§ **WHAT THIS TASK INVOLVES**
Every word in the data below belongs in your copy, exactly as given; the pictures do not.

▶

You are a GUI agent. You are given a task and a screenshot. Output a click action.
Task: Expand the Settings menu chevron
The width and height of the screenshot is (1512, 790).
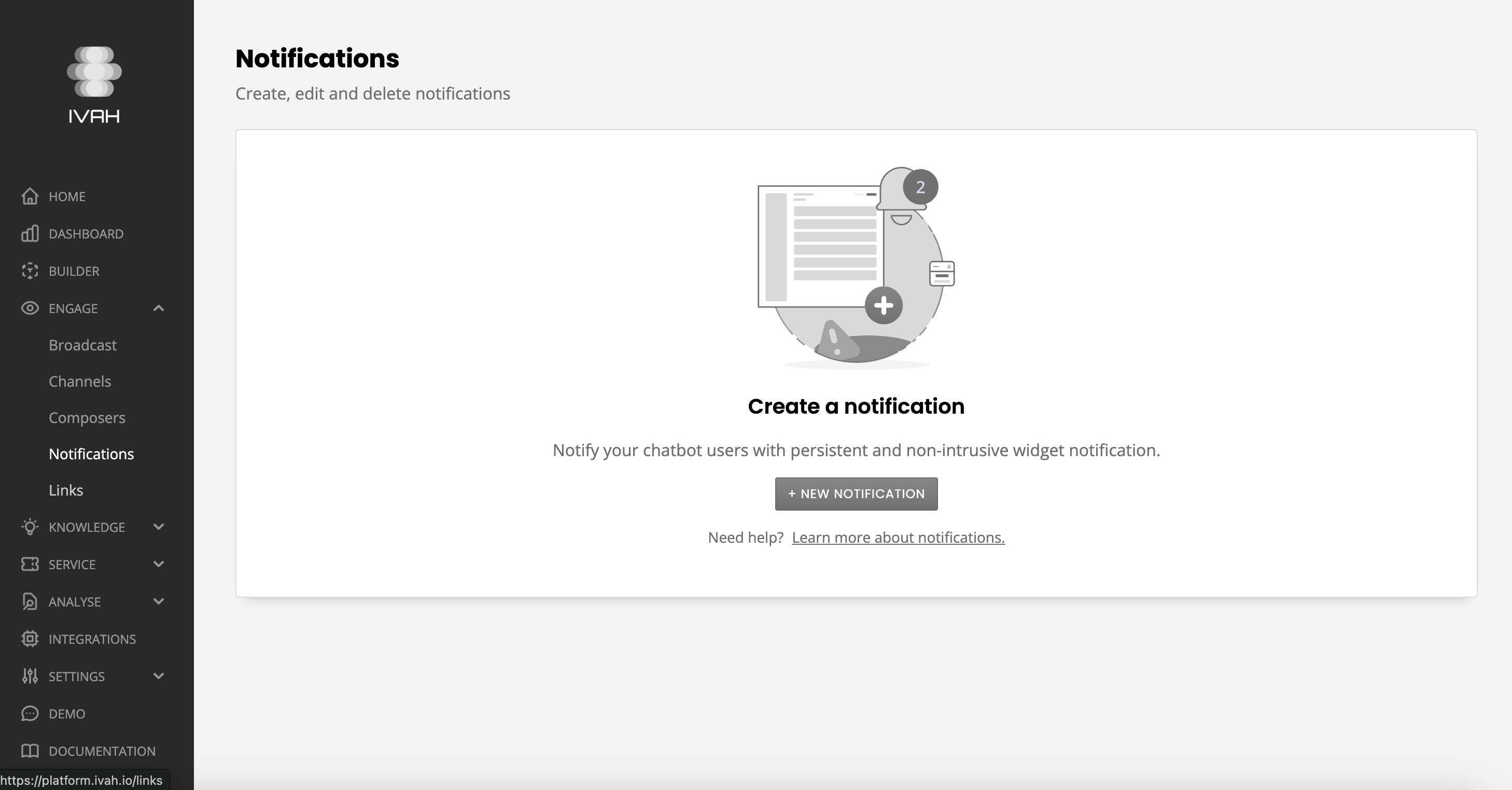tap(159, 675)
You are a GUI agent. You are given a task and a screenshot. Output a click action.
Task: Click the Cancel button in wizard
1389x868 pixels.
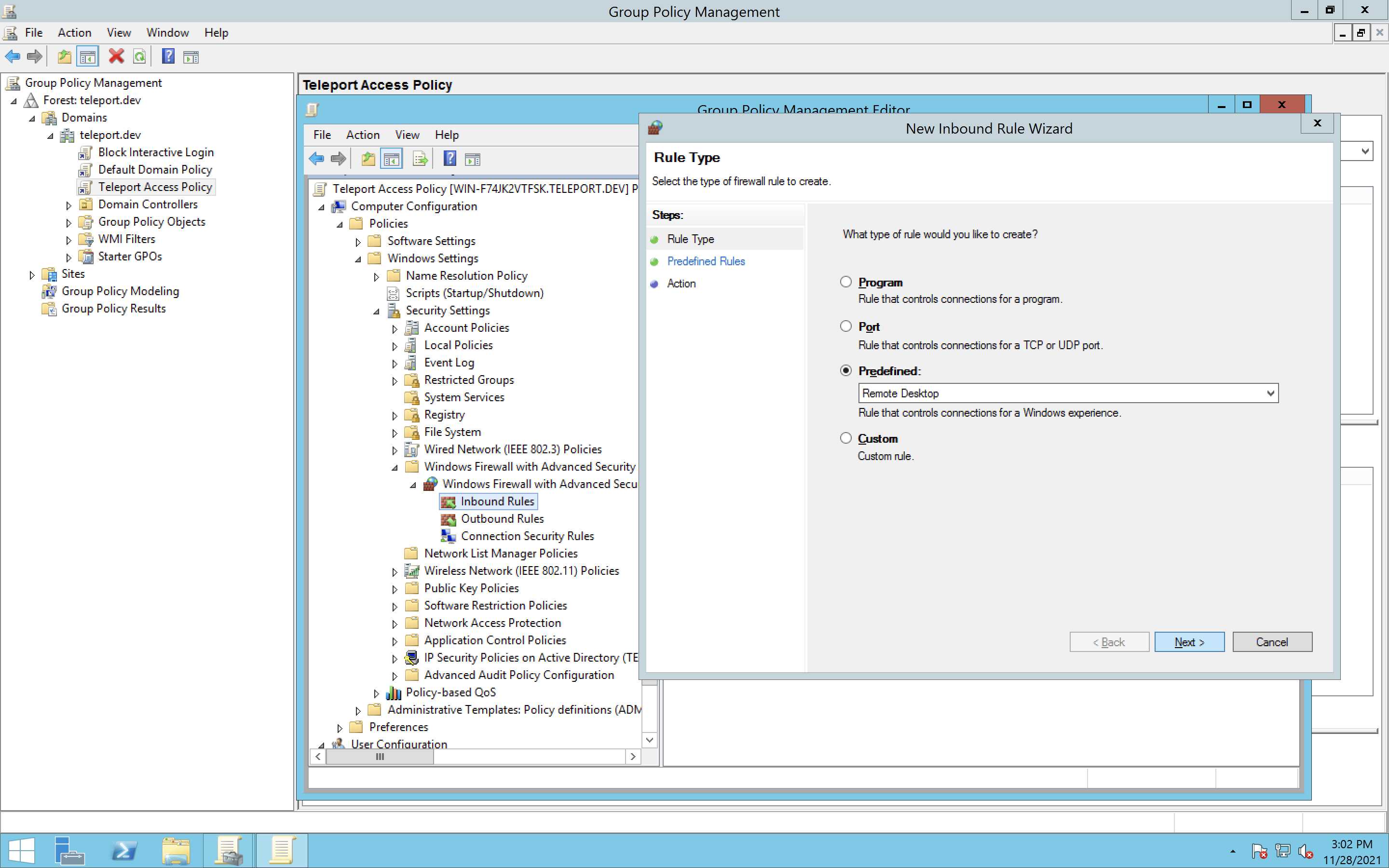[x=1271, y=642]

◀

§ **OUTPUT FOR THIS EXERCISE**
You are a GUI agent. You are given a task and a screenshot. Output a click action.
Task: Expand the Settings menu chevron
The width and height of the screenshot is (1512, 790).
tap(159, 675)
You are a GUI agent. You are given a task and a screenshot. Output a click action.
Task: Click the Cancel button in wizard
1389x868 pixels.
[x=1271, y=642]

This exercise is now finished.